Friday 19 October 2007

ORDNUNG MUß SEIN

Tantos anos de Escola Alemã deixaram marcas, e portanto esta frase, que se traduz por “A ordem é necessária”, sempre me acompanhou.
Só haveria de compreender o seu verdadeiro significado e rigorosa aplicação muitos anos depois, no Casaquistão.
Um dos fundamentos das sociedades soviéticas era, de facto, a ordem. Como é sobejamente conhecido, esta não era propriamente mantida pela consciência cívica das populações, como podemos observar nas sociedades nórdicas, mas antes pela vigilância constante.
Cada prédio, cada quarteirão, cada empresa e instituição abrigava nas suas fileiras informadores que ajudavam a manter a famosa igualdade desse antigo regime.
Criou-se assim uma enviesada consciência cívica, em que o poder absoluto do Partido era comungado por milhares de fiéis, multiplicando-se assim em milhares de olhos, ouvidos e bocas, prontos a identificar e denunciar os inimigos de classe.
Aqui, pelo menos, esse hábito não se perdeu.
Se por um lado, o poder pertence ao povo, que o exerce através de eleições democráticas, por outro, encontra-se disperso e ciosamente acarinhado por milhares de guardiães na forma de seguranças, contínuos e vigilantes.

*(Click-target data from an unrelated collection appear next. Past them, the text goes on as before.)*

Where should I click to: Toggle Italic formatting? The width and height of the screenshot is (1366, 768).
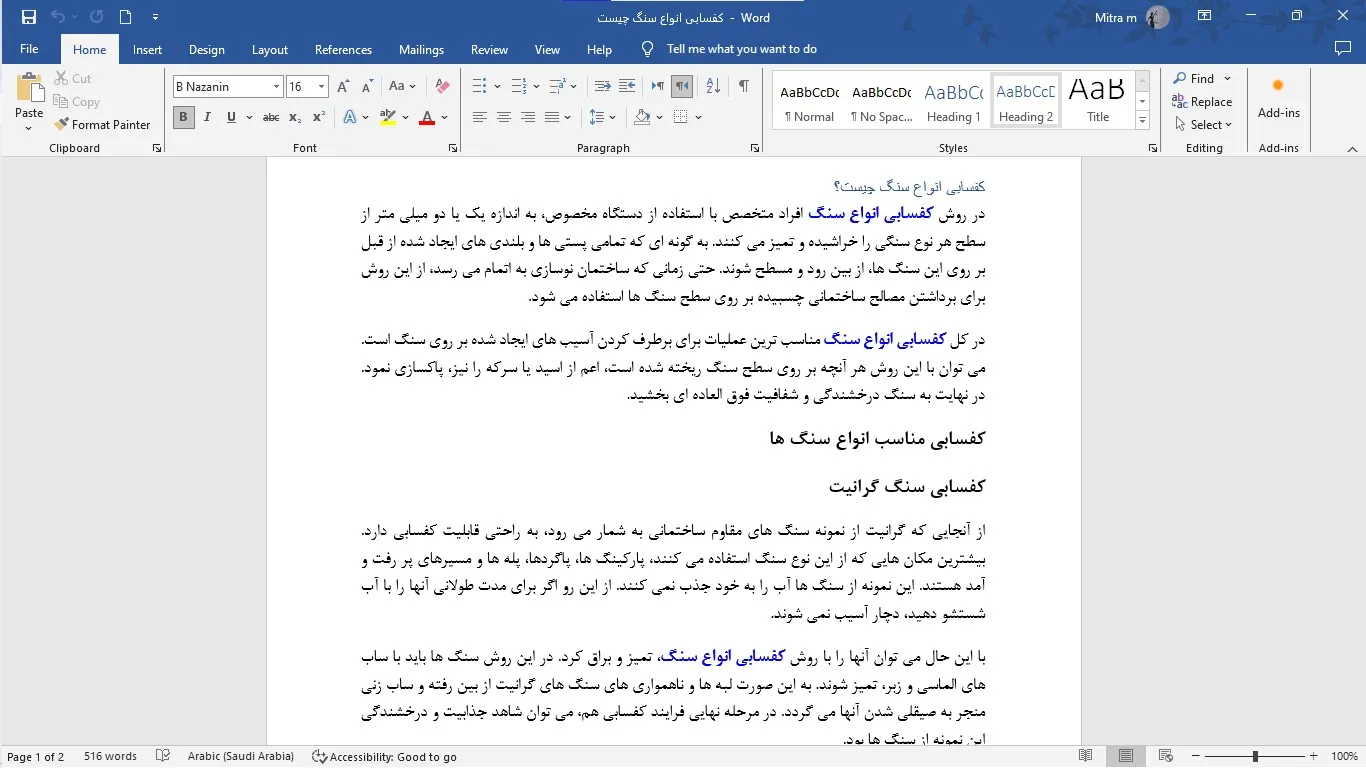click(x=207, y=118)
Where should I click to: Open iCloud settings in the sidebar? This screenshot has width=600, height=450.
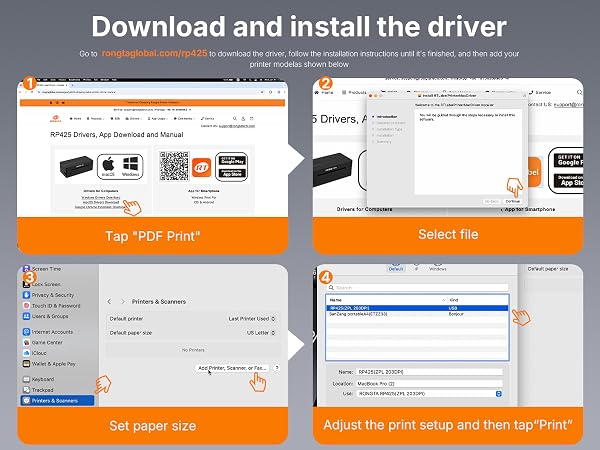35,353
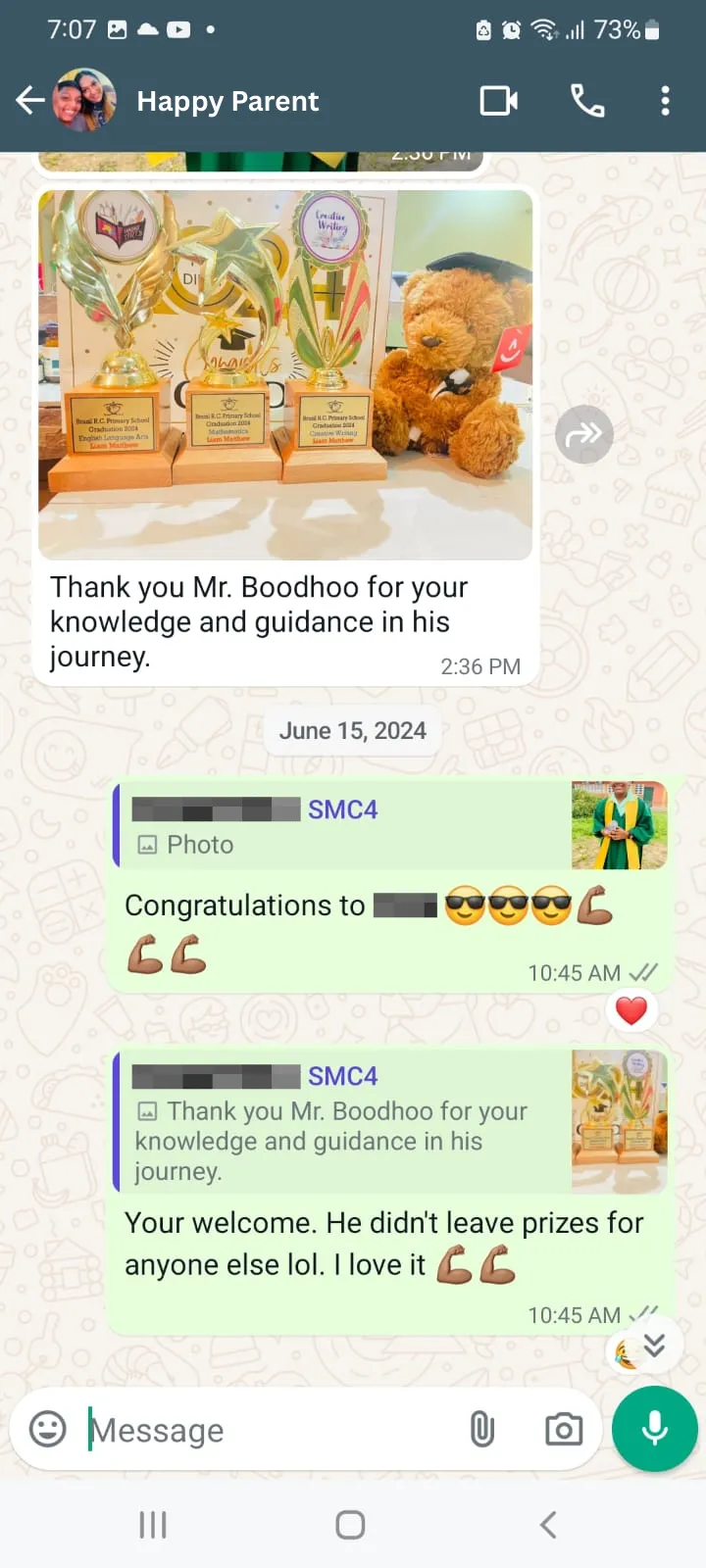Open the paperclip attachment menu
This screenshot has width=706, height=1568.
coord(481,1429)
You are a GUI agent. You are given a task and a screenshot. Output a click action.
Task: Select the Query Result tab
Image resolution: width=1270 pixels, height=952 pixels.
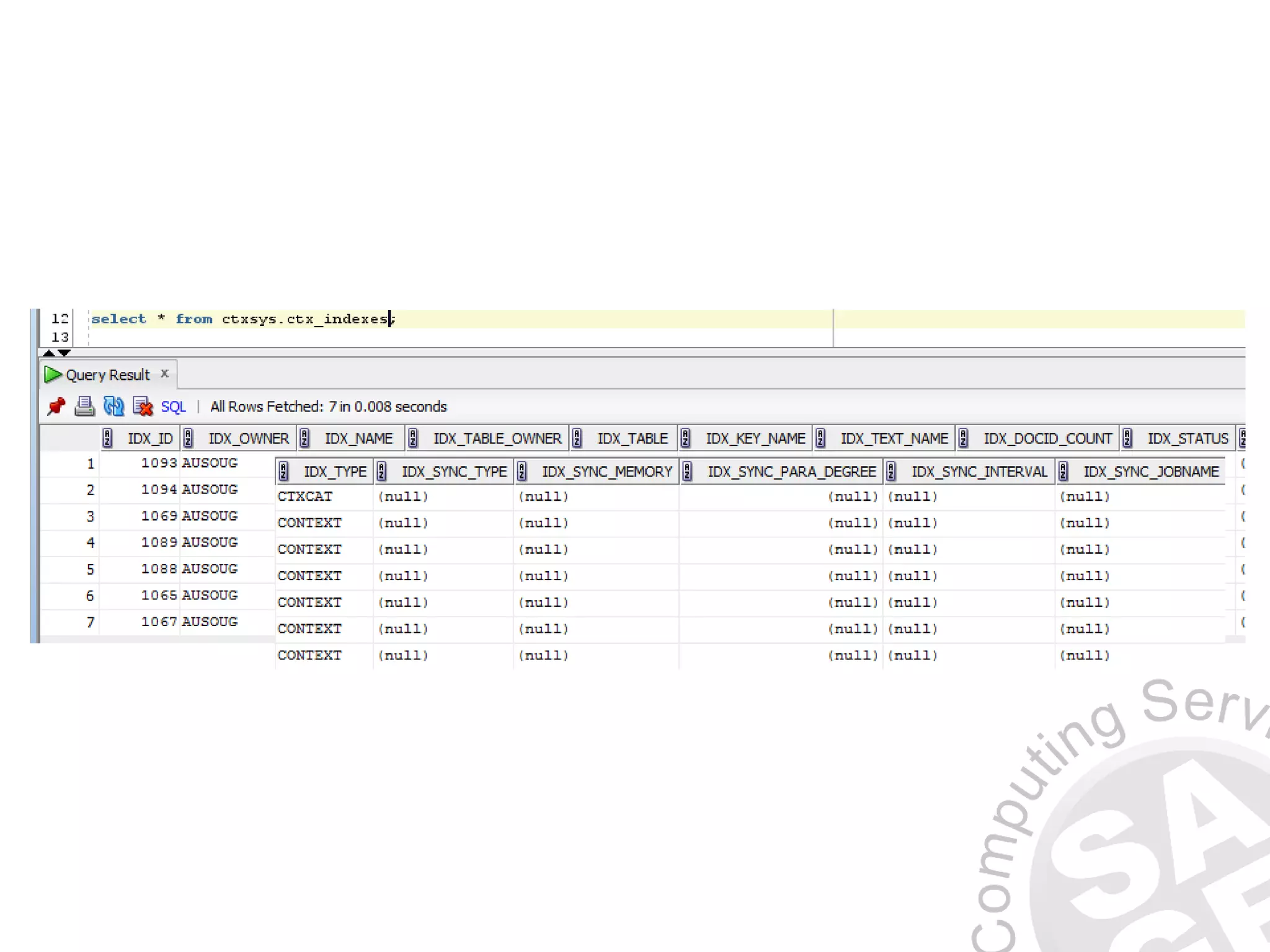click(107, 375)
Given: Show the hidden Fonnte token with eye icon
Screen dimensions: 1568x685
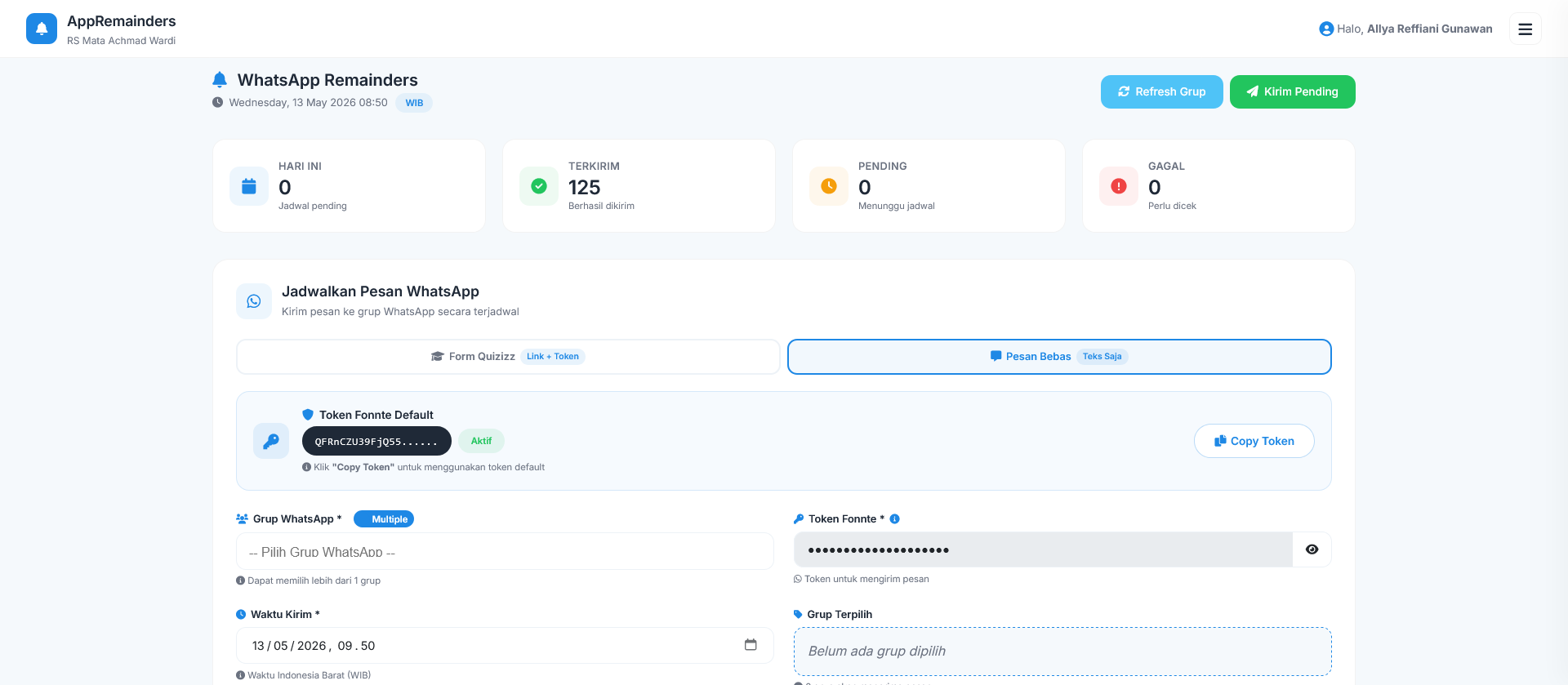Looking at the screenshot, I should point(1312,549).
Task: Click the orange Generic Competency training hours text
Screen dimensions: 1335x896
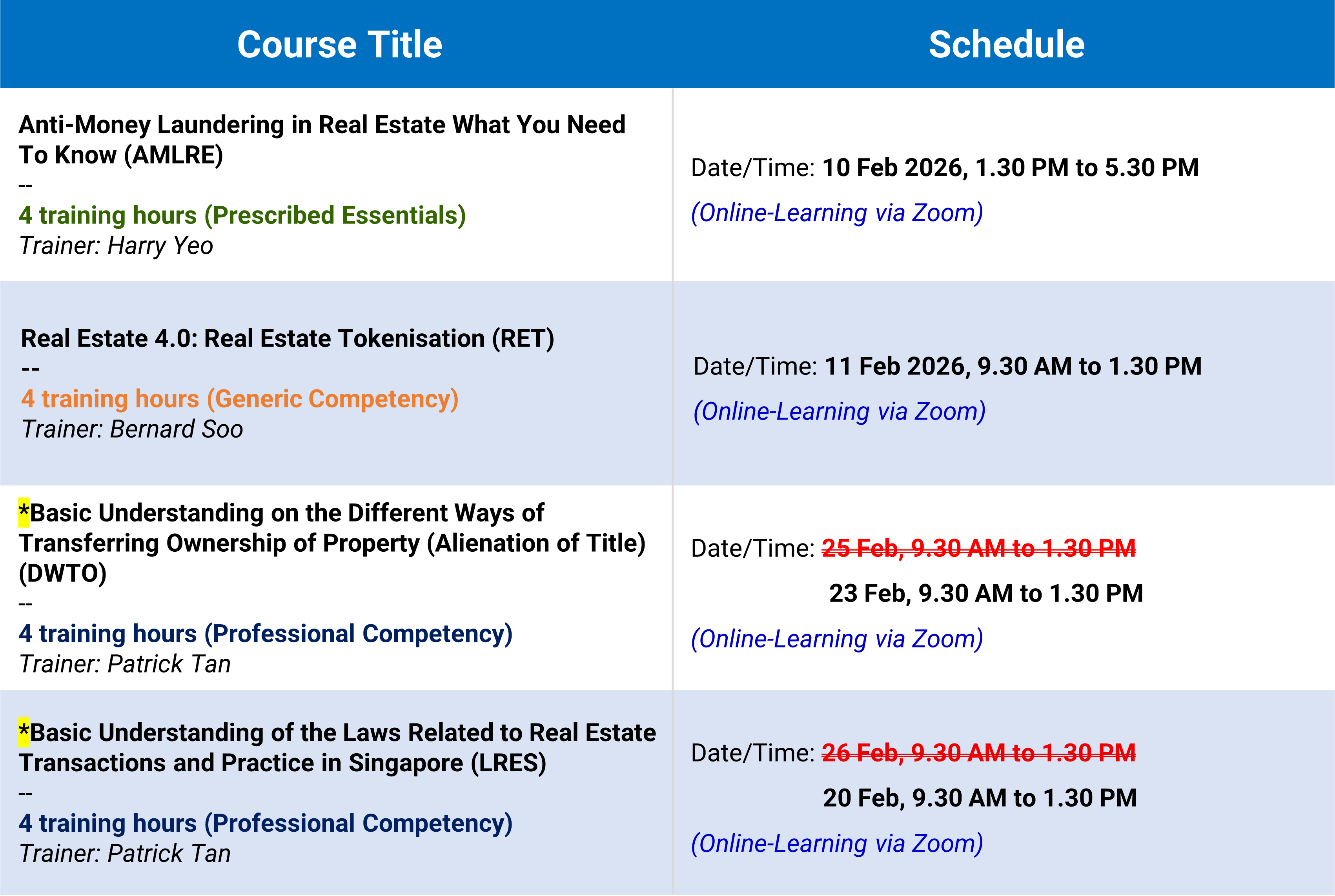Action: tap(240, 399)
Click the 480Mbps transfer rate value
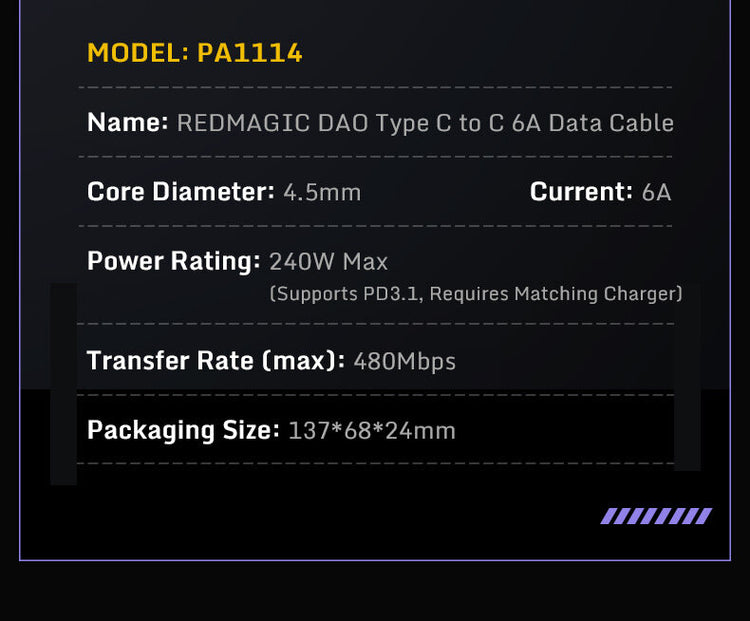 coord(404,361)
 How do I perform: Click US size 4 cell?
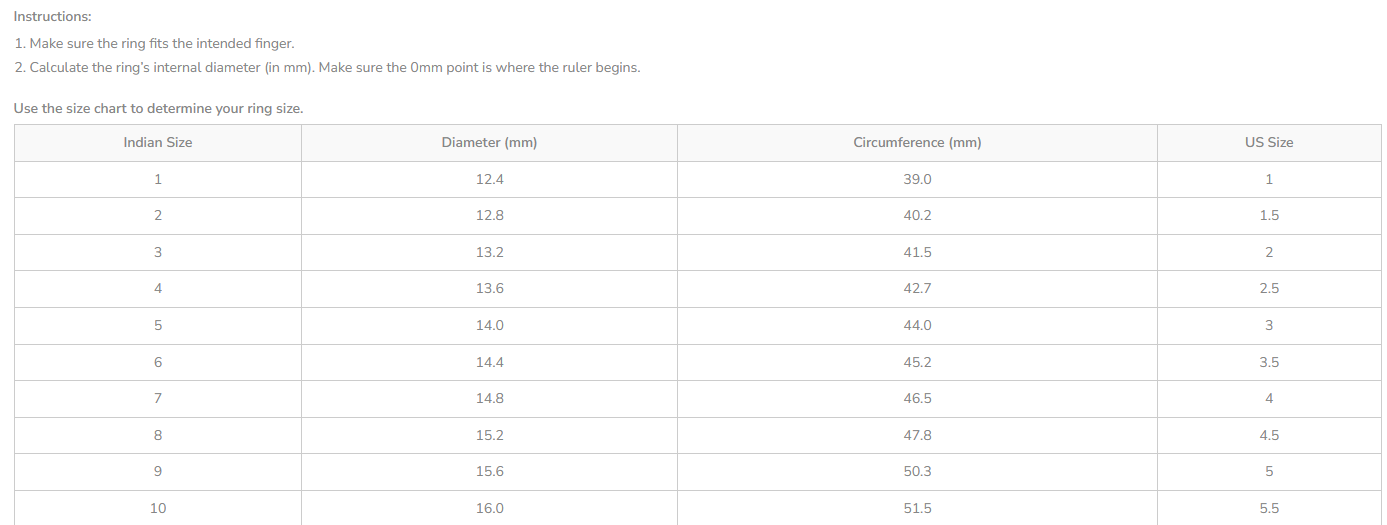[1269, 399]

Sem escrúpulo, contínuos em universidades abrem portas de salas e escritórios sem bater nem perguntar, olham e retiram-se sem uma palavra ou uma desculpa. Seguranças barram entradas sem justificação. Uma estância balnear perto de Almaty é vigiada por guardas armados com Kalashnikovs. Não imagino para que sejam; talvez para punir o estacionamento indevido.

Entrava certo dia com um grupo de amigos num restaurante, e o segurança resolve proibir-nos de levar os sobretudos para o restaurante. Deviamos deixá-los na entrada. Porquê? Não se sabe. Perguntámos, sem obter resposta. Saimos revoltados.

Outro dia, quis dar um passeio nas montanhas, e estacionei o carro perto de um instituto. Perto, reafirmo, ou seja, fora da área do instituto e fora da estrada para não impedir a passagem. Mesmo assim, umas senhoras vigilantes perguntaram logo quem eu era e que não podia estacionar ali.
Não dei resposta, simplesmente segui caminho.
Mais recentemente, de visita a um parque nacional, para o qual pagámos a entrada, o cenário absolutamente de cortar a respiração rapidamente foi estragado por um guarda abrutalhado a dizer que não podiamos estar ali. No meio de nada, entre montanhas e vales, aquele caminho poeirento simplesmente não podia ser percorrido. Porquê? Não há justificação, apenas ordens.

E por assim adiante. Pequenos poderes, tanto quanto os seus detentores, vão dificultando a vida a quem pouco mais quer que viver honestamente.

Ainda que aceite a ordem como factor indispensável a uma sociedade, não posso aceitar que esta se torne um culto.
Os fanáticos da ordem sempre olharam os outros com desconfiança, e vice-versa.
Enquanto não descubro onde reside o meio termo, vou tolerando os pequenos Napoleões que se me impõem diariamente. Já dizia São Paulo “A lei mata”. Ele sabia, melhor que ninguém.